Entries drawn from a collection:
· · · · ·
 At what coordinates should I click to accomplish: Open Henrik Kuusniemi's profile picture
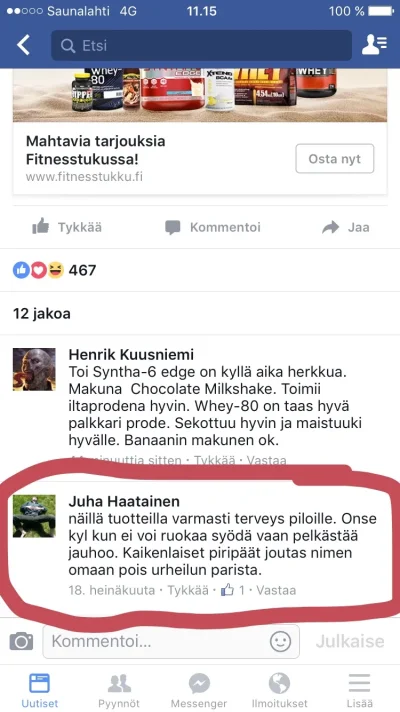click(x=34, y=370)
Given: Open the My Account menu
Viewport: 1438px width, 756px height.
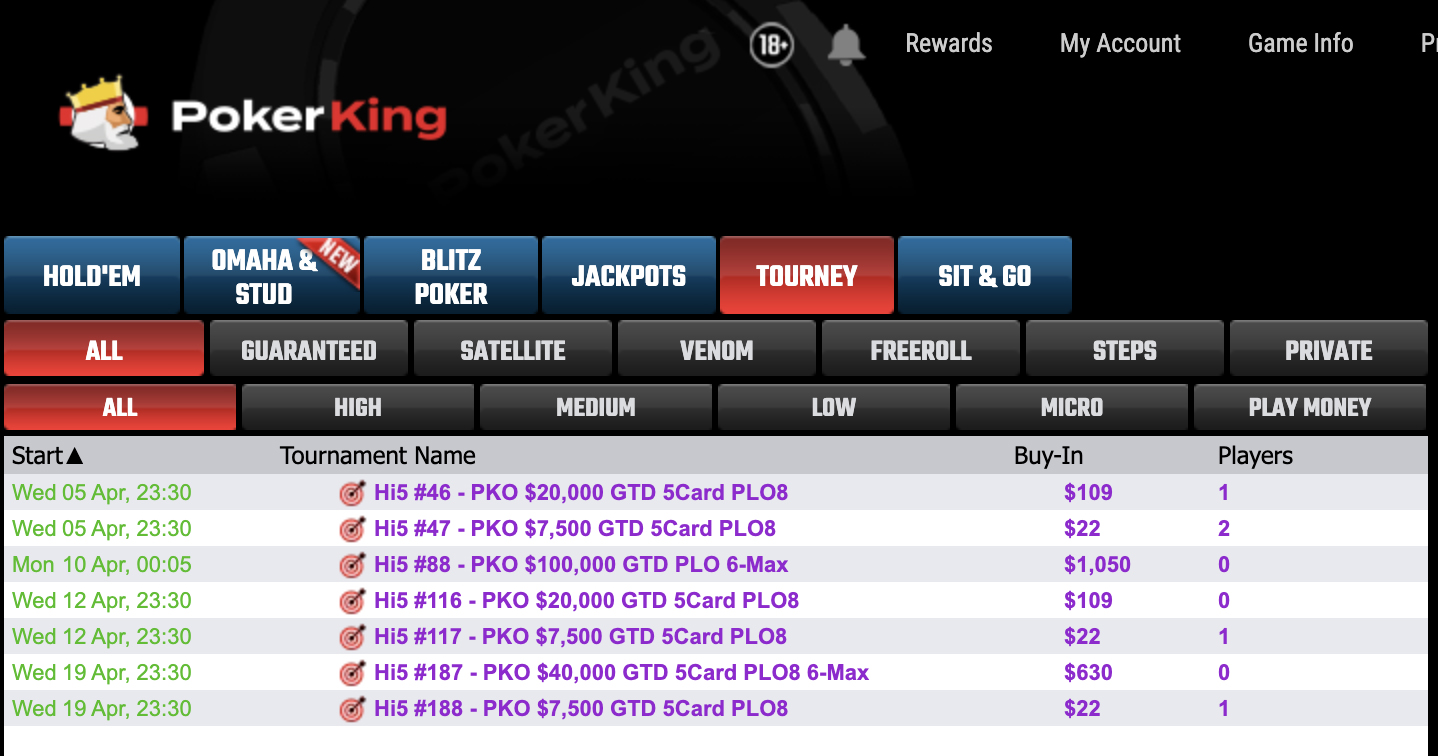Looking at the screenshot, I should 1120,44.
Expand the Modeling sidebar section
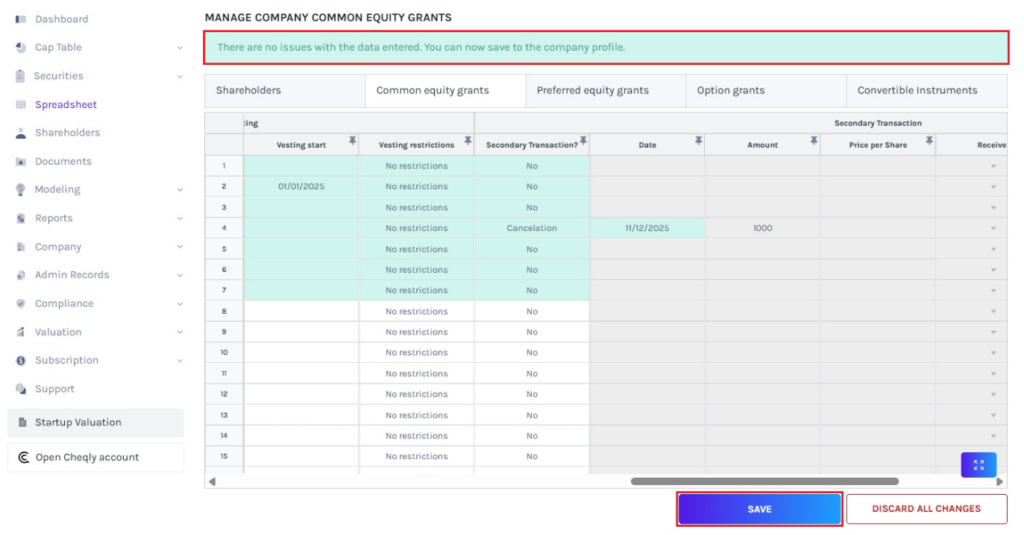Viewport: 1024px width, 535px height. pos(180,190)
· · · · ·
REQUIRED TASK: Quote every line of the records above word for word, omitting the pictures.

WRITTEN SOLUTION:
 At what coordinates should I click to accomplish: Open Henrik Kuusniemi's profile picture
click(x=34, y=370)
Given: Open the My Account menu
Viewport: 1438px width, 756px height.
Looking at the screenshot, I should 1120,44.
Expand the Modeling sidebar section
Viewport: 1024px width, 535px height. pos(180,190)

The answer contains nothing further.